Children's Mercy vaccine clinic

By Maryn McKenna

The Food and Drug Administration’s decision to give full approval to the Pfizer Covid vaccine was only a few hours old last week when groups on Facebook lit up with questions.

But that was only for people 16 years old and up. For teens 12 to 15, the FDA left the Pfizer formula under emergency authorization. For children younger than 12, it kept the vaccine entirely off-limits until the conclusion of kids’ clinical trials, which are now due sometime in late fall. That immediately ignited debate among parents about whether they could find a way to get younger kids the shot, as well as whether they should.

Parents weren’t the only ones talking. Online circles of physicians and scientists fired up just as fast, arguing the ethics of administering the vaccine outside the bounds of the approval—through a process called “off-label” prescribing—versus waiting for data and for the FDA to rule.

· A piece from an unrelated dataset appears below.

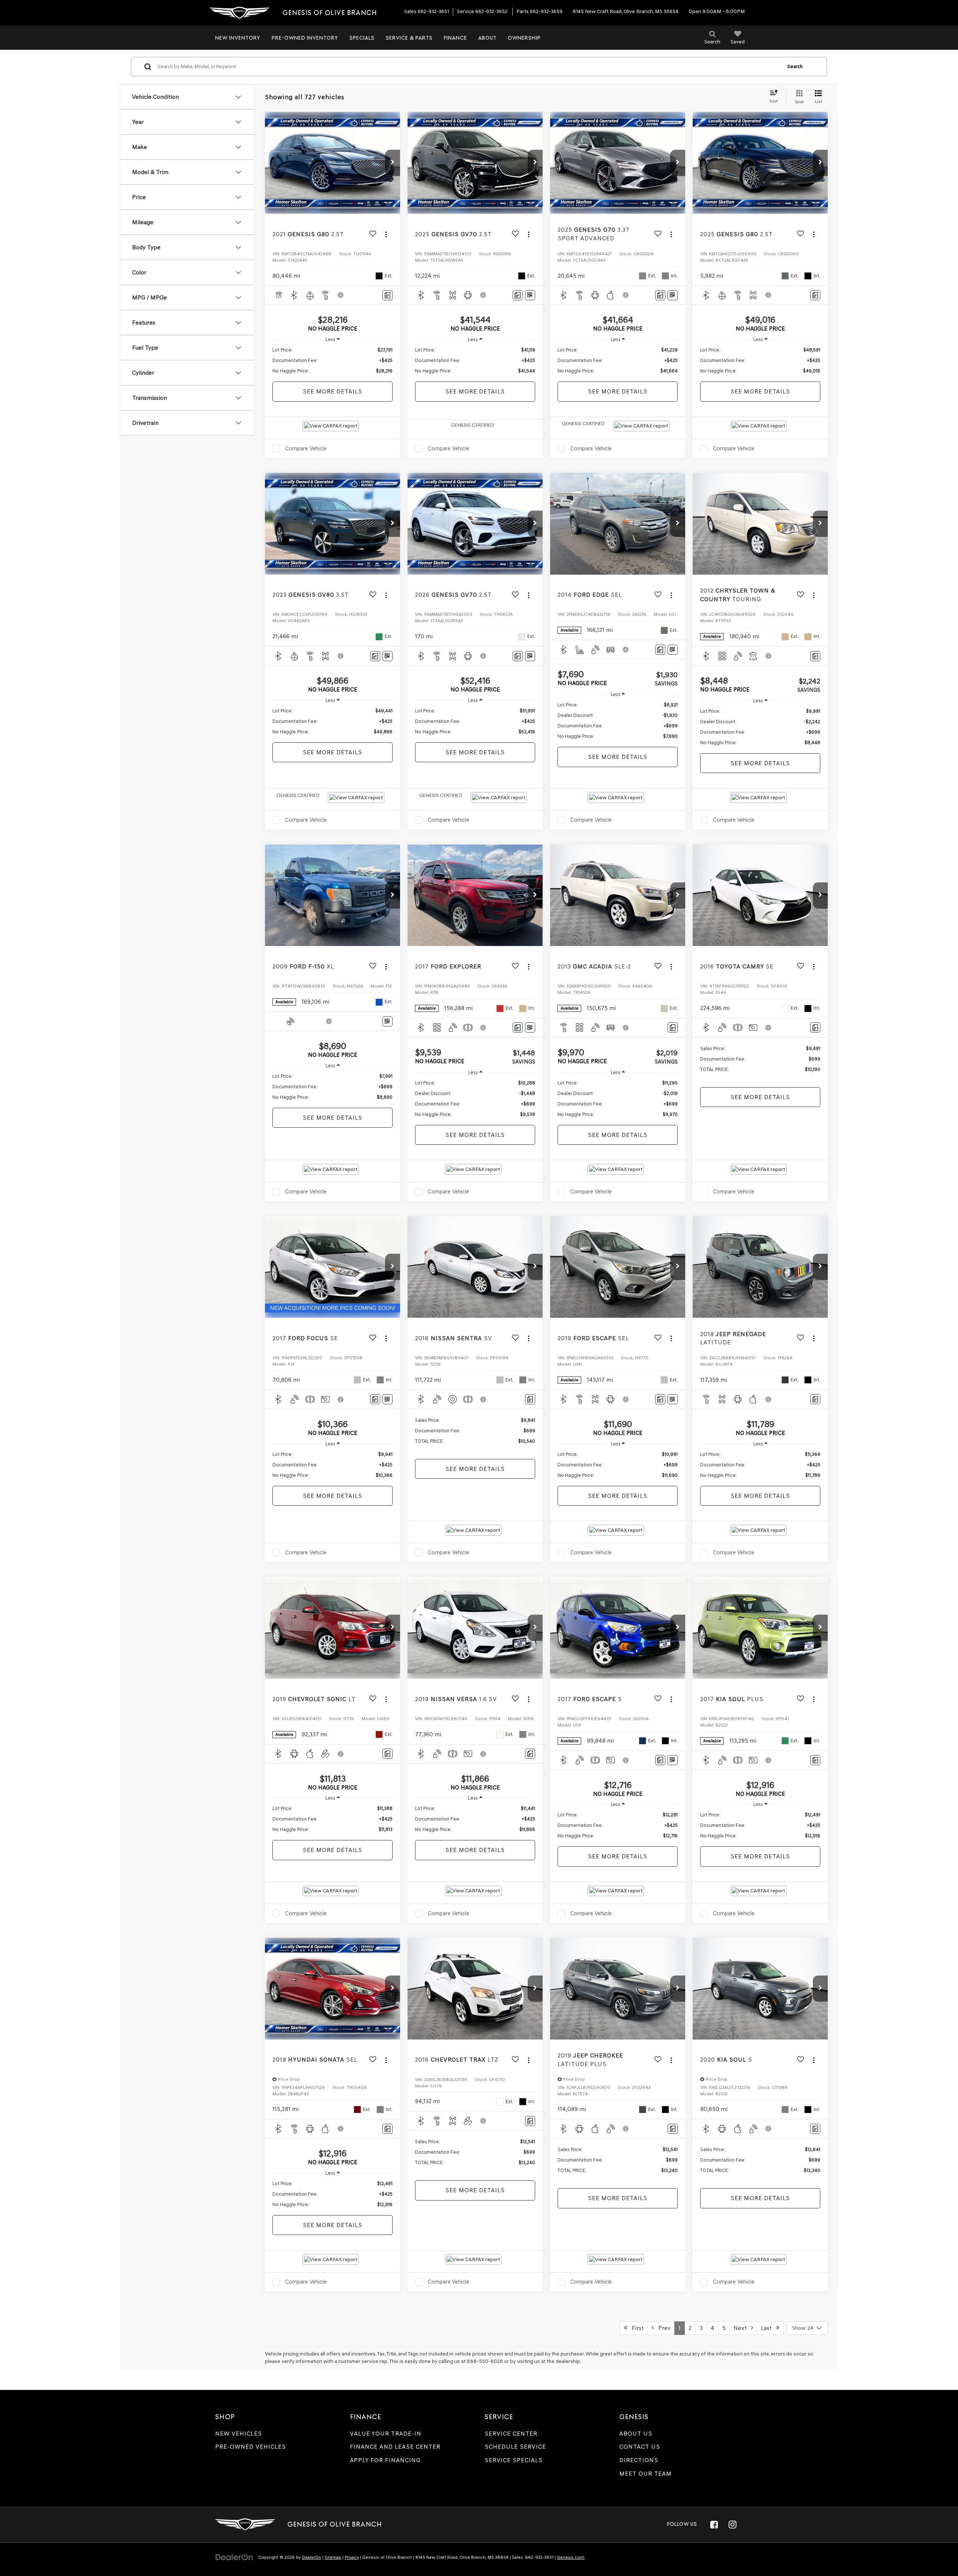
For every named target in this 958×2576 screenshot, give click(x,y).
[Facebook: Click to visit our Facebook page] (714, 2524)
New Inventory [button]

Pharmacists are already feeling pressure to dispense the vaccine. Ashley Duty, the pharmacy manager at Children’s Mercy Hospital in Kansas City, Missouri, said the same. “When we heard that the FDA was going to approve the Pfizer vaccine, our team started a conversation and made sure we were going to be united on this,” she said. “The sentiment I’ve heard from everyone I have talked to is that we do feel the pressure—but we don't feel comfortable expanding upon what was approved and going any lower than age 12. Because we're still in the middle of the pediatric studies to determine the best dose.”